Полог с тусклым жирником или холодный чоттагин, оккупированный собаками, – не лучшее место для чтения. Но долгие зимы не дают иного выбора, и многие впервые прочитанные книги связываются у меня либо с пологом, освещенным желтым мерцающим пламенем, или же с чоттагином – холодной частью яранги, куда свет проникает через дымовое отверстие. Ветер приносил на страницы книги снежную пыль и собачью шерсть, но я так был захвачен чтением "Записок охотника" Тургенева, что не видел и не замечал ничего кругом.
Нескончаемая вереница людей проходила перед моими глазами – помещики, крестьяне, городские жители неизвестных и неведомых мне профессий. Описания картин русской природы, развернутые перед моим удивленным взором, поражали меня не столько собственной красотой – мне тоже приходилось видеть не менее поразительное, – а волшебной способностью слова живописать с такой убедительностью, что нарисованная картина стояла перед глазами как наяву. Может быть, именно Тургенев показал мне, что само по себе слово интересно, глубоко и сильно. Крестьянские дети, описанные Тургеневым, были моими сверстниками. Те, кто коротал теплые тихие ночи на Бежином лугу, ходили вместе со мной по подтаявшей лагуне, ездили на собаках в селение Кэнискун на тихоокеанскую часть Чукотского полуострова.
Весной, когда мы отвозили промысловые суда на кромку льда, они как бы шли рядом со мной, держась за край деревянного вельбота, покрикивали на собак, а потом возвращались на облегченных нартах, чтобы через несколько дней вернуться за моржовым мясом.
В те годы мне еще было трудновато читать.

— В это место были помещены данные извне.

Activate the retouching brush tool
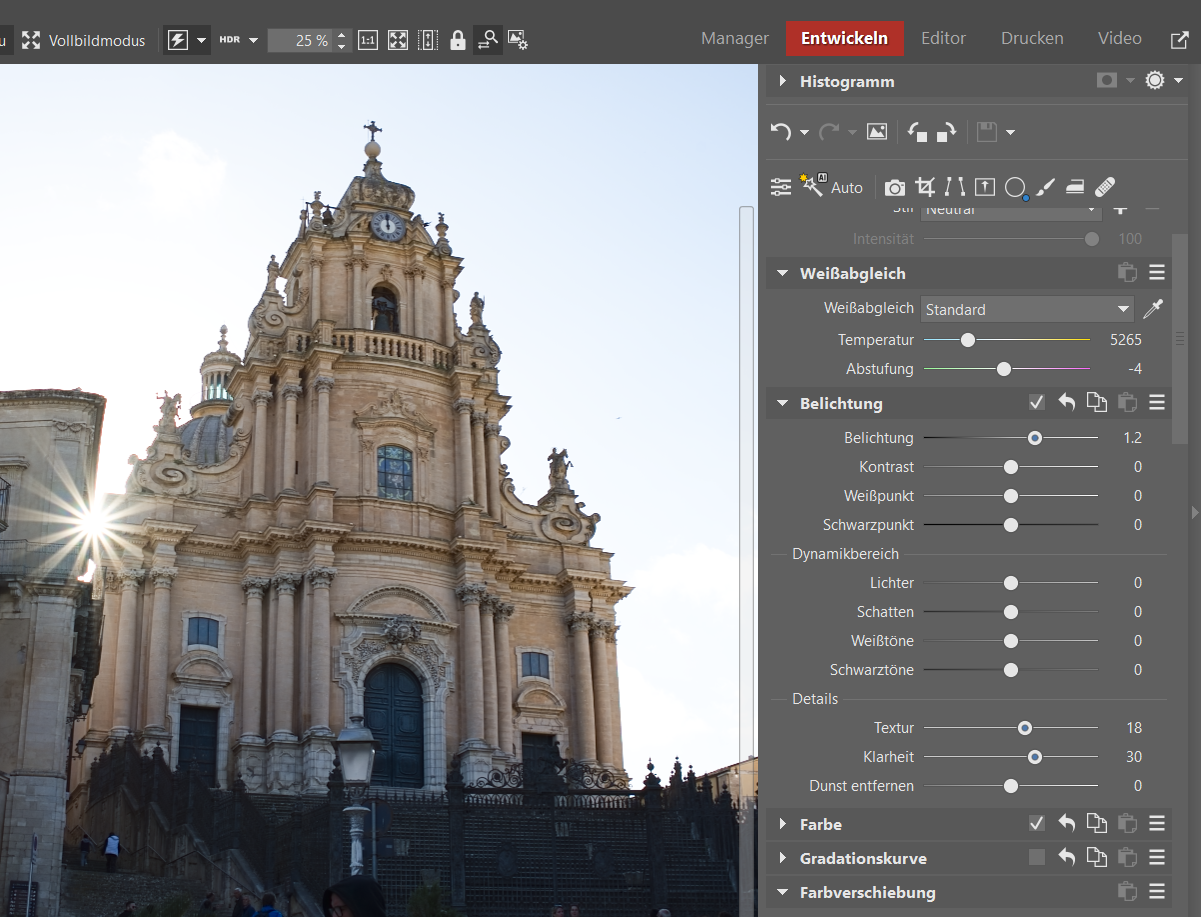[1045, 187]
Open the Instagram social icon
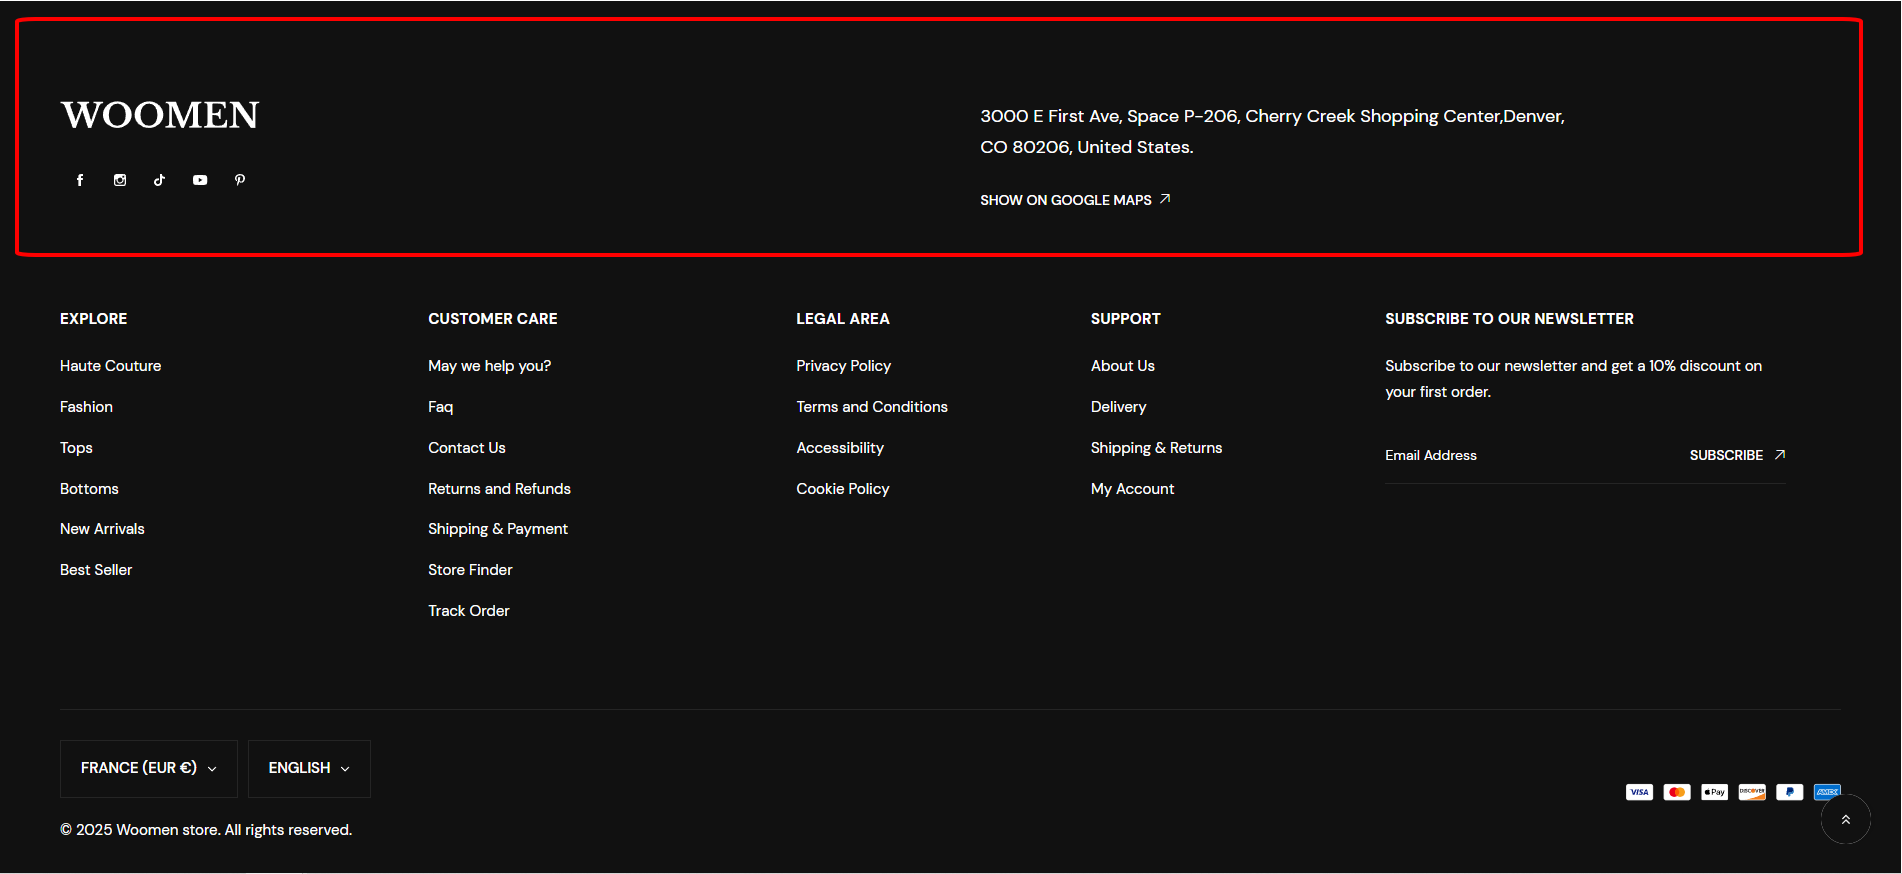Viewport: 1902px width, 874px height. tap(120, 180)
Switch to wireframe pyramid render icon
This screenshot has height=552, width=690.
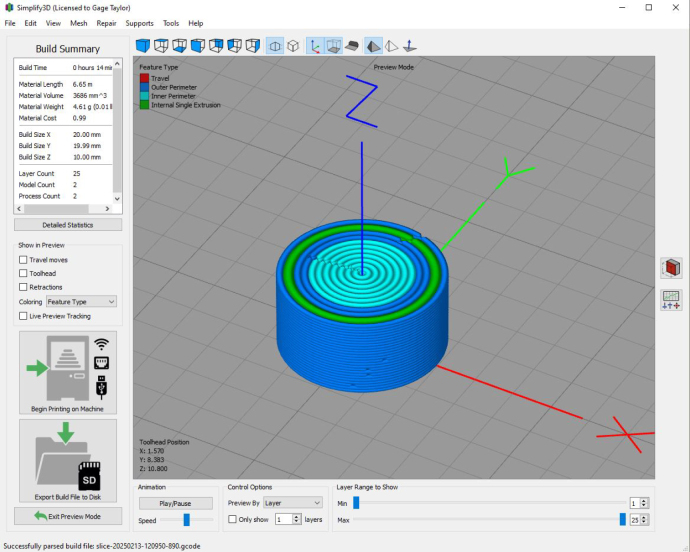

Но жажда познания была настолько сильна, что сокрушала даже плотный строй незнакомых слов. Эти слова оставались позади, а я упорно шел вперед, одолевая книгу за книгой.
А книг было мало. Такие классические книги, как романы Жюля Верна, сказки Андерсена и "Робинзон Крузо", я прочитал уже будучи взрослым.
Я приходил в нашу скудную школьную библиотеку и в нерешительности становился перед полками. Шевеля губами, я про себя читал названия, через которые мне было трудно прорваться к смыслу напечатанного на сотнях страниц. Я В. Гоголь, "Мертвые души". Это было пугающе и непонятно. Что такое – души? Может быть, это родственники духов? Ф.Энгельс, "Анти-Дюринг". Вовсе непонятно, хотя что-то смутно прорывается – Дюринг. Может, он сродни тому бухгалтеру Дерюгину, который олицетворял для меня "бюрократизм" из стихотворения Владимира Маяковского "О советском паспорте"? Горький… Почему – Горький? В тундре кочевал оленевод с таким же именем. Правда, по-чукотски это звучало – "Чымйыльын-Горький" на писателя совершенно не походил. Это был дремучий тундровик, молчаливый, замкнутый. Макаренко, "Педагогическая поэма". Наверное, что-то скучное. Мелькали названия, разноцветные обложки, и трудно было на чем-то остановить свой выбор. А дело было летом, когда вельботы охотились в Беринговом проливе и дома работы было не очень много – принести воды, собрать плавник для летнего костра в чоттагине. Собаки сами кормились и отдыхали до первого снега.
Иногда я уходил из библиотеки с пустыми руками, отчаявшись что-нибудь выбрать.
Я шел к старому вельботу, который одиноко лежал на берегу, забирался в него и ложился на пропахшее моржовым и китовым жиром днище.
Перед моими глазами было только небо с бегущими по нему облаками. Изредка пролетала быстрая стая уток, кулички с пронзительным криком мгновенно прочерчивали небо. А я лежал и думал: сколько же книг написано людьми? Видимо, есть какая-то конечная цифра. И кто такие эти люди – Пушкин, Лермонтов, Тургенев, Некрасов, Маяковский, Макаренко, Энгельс и Горький-Чымйыльын?